## TEXT PASSAGE

The Court of Appeals affirms. The plaintiff had an Alaska Supreme Court case but the court distinguishes it and says that in any event the terms of our rule do not permit correcting for liens. Even if they did, the result would be an improper comparison between an OJ that did not include liens and a trial award that did.

Whether lien language in an OJ is technically necessary or not, liens have become enough of a problem that its inclusion is understandable. This is an uncommon example of a qualification on an OJ that doesn’t either nullify it or, even if valid under the present version of the rule, make its application difficult to compute.

(link to opinion}

Robertson v. Alling (CA2 8/6/14)

The court holds that settlement agreements are worthless.

This was a prescriptive-easement case with several plaintiffs and 27 defendants. There was a settlement conference; all defendants, or their authorized proxies, attended. They made an offer that wasn’t accepted. Their lawyer then emailed them recommending that they keep the  offer open. Five defendants emailed him that they didn’t agree to that; he didn’t read the email. A number of emails between counsel then set forth and confirmed the settlement. When the plaintiffs learned that some defendants were making problems they moved to enforce the settlement agreement. The trial court granted the motion, ruling that the defendants’ lawyer had actual and apparent authority.

## GIVEN REQUEST
Answer these questions about the court case summary:
(a) Which state's Supreme Court case did the plaintiff have in the case that the Court of Appeals affirms?
(b) How many defendants were in the prescriptive-easement case?
(c) What did the trial court rule about the defendants' lawyer?
The lines that come after this text have nothing to do with it.

## GIVEN INFORMATION
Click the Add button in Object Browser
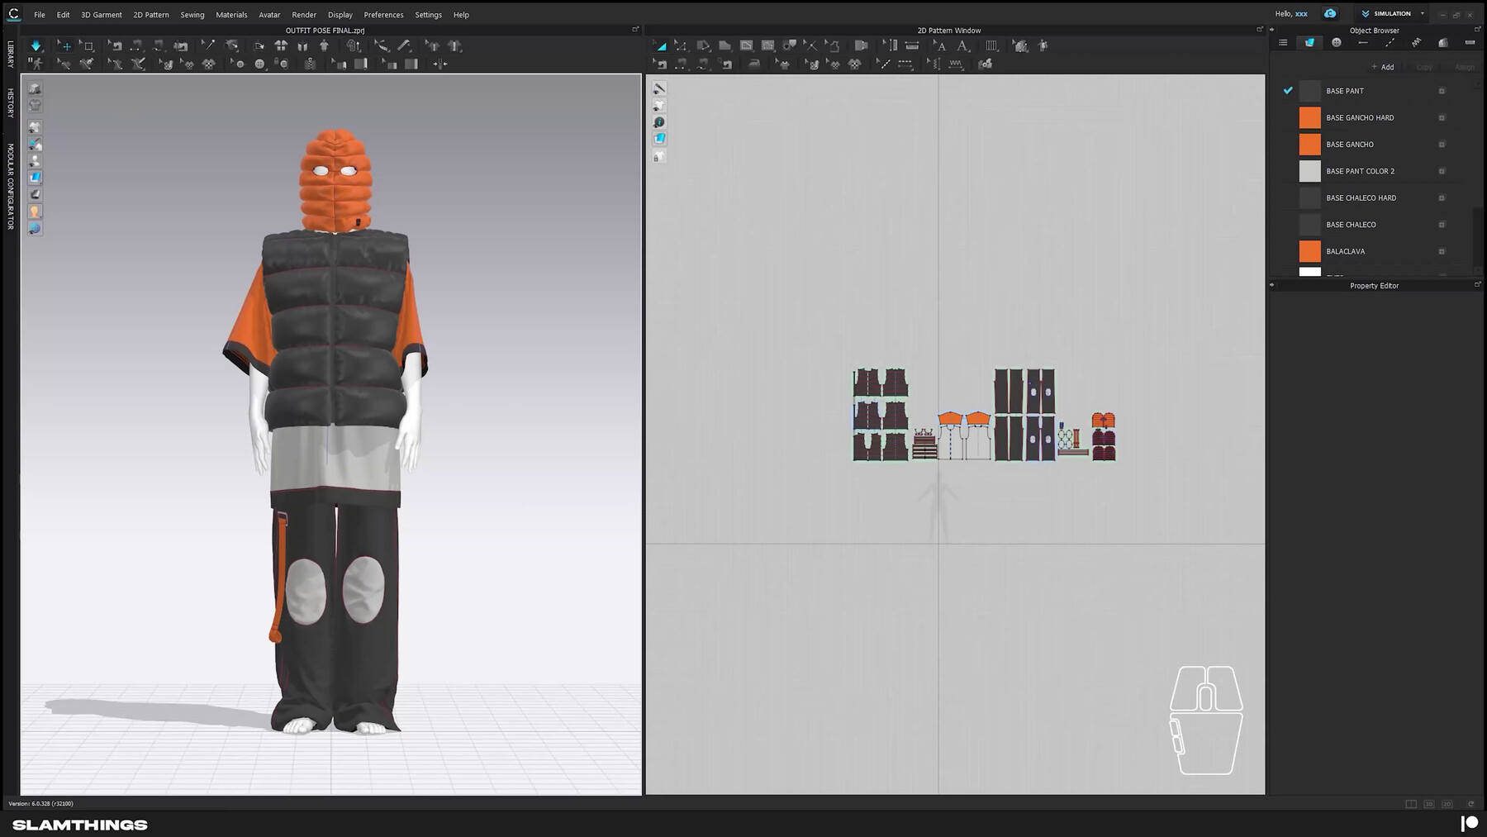1487x837 pixels. 1383,67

## SOLUTION TO THIS EXERCISE
(a) An Alaska Supreme Court case.
(b) 27.
(c) That he had actual and apparent authority.